Corrosive flags of convenience have undermined national flags, says Nautilus general secretary Mark Dickinson. We must support flag states that exercise effective control

News reached my desk over the New Year that Stena Line's latest new build Stena Estrid has, without much fanfare, quietly changed flag from the UK to Cyprus.

Stena Estrid is the first of three Ropax vessels being built for the company's Irish Sea routes, with sister ships Stena Edda and Stena Embla expected to commence operations in the spring of 2020 and early 2021. I guess we can expect them to join their sister in Limassol.

Is this another blow to post-Brexit Britain, a symbol of wider maritime malaise in the UK, or merely a reflection that no one really cares what the flag state is anymore?

Hot on the heels of Maersk, CMA-CGM, P&O Ferries and Carisbrooke Shipping (see March 2019 comment) this is surely another painful blow to the UK's continued aspiration to remain a strong and growing maritime nation. It is made more painful because Stena, like P&O Ferries, has opted in favour of the Cyprus flag of convenience (FOC) ship register (and an EU member state).

As far back as the 1930s the International Labour Organization (ILO) was concerned about ship registers such as Panama and Liberia, when predominantly Greek and US shipowners joined them, seeking to avoid strong seafarer trade unions, rising employment costs and labour regulations. Lack of transparency over ship ownership and low or no taxes also appealed.

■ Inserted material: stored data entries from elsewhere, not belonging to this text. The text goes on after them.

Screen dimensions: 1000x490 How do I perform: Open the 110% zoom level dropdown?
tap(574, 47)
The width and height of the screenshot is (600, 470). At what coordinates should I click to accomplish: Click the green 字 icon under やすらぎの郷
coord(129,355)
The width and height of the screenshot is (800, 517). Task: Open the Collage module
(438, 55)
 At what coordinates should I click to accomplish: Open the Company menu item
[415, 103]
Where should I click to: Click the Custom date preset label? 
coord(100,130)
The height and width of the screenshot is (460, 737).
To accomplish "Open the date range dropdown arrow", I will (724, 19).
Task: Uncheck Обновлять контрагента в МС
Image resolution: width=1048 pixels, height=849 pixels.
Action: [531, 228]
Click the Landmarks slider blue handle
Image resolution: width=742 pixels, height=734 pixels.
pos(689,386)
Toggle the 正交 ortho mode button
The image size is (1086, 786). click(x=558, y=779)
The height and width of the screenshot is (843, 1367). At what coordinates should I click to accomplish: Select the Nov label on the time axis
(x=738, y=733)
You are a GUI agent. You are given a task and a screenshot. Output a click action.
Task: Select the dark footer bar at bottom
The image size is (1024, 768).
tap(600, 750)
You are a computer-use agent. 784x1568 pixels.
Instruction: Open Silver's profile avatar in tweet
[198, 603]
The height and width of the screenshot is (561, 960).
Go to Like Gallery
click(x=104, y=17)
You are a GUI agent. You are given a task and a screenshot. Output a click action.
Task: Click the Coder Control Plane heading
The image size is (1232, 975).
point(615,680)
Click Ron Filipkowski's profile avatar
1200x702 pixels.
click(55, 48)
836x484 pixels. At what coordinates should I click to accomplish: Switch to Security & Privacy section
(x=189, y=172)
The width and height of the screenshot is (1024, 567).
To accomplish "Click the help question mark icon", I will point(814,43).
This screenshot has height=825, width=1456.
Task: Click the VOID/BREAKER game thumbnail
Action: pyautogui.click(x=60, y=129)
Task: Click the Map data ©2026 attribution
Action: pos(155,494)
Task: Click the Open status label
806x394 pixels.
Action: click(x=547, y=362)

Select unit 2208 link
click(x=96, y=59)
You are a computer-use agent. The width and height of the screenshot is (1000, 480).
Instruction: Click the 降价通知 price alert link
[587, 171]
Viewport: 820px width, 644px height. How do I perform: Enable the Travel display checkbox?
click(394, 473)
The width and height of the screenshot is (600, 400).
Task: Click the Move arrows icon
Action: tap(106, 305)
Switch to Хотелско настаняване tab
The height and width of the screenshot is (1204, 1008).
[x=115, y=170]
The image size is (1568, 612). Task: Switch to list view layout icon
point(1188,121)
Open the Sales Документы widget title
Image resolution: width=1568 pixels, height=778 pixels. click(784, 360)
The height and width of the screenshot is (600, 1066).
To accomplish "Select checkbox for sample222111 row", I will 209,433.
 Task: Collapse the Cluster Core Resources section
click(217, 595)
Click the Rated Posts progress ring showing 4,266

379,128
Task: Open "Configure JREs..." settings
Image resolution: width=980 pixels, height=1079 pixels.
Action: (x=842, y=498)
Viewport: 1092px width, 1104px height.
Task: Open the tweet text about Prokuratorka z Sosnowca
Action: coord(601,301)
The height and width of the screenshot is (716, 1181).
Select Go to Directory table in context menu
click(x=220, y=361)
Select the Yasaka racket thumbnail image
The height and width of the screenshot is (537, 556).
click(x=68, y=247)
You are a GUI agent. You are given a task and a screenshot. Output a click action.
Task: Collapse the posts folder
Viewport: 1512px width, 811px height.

In 1948, fearing the erosion of national standards, the International Transport Workers' Federation (ITF) launched a campaign to eradicate 'FOCs' and drive ships back to national flags. Over 70 years later, despite the ITF's best efforts, FOCs have grown to now represent over 55% of the world fleet. The ITF FOC list now includes a total of 35 ship registers including Red Ensign Group members Bermuda, Cayman Islands and Gibraltar. Many also feature on the Organisation for Economic Co-operation and Development’s (OECD) list of 'uncooperative tax havens'.

FOCs also spurned the growth of international and second registers, drove the deregulation of national flags such as the Netherlands and led the UK Ship Register to ease eligibility requirements in a vain attempt to appeal to a much broader shipowner community.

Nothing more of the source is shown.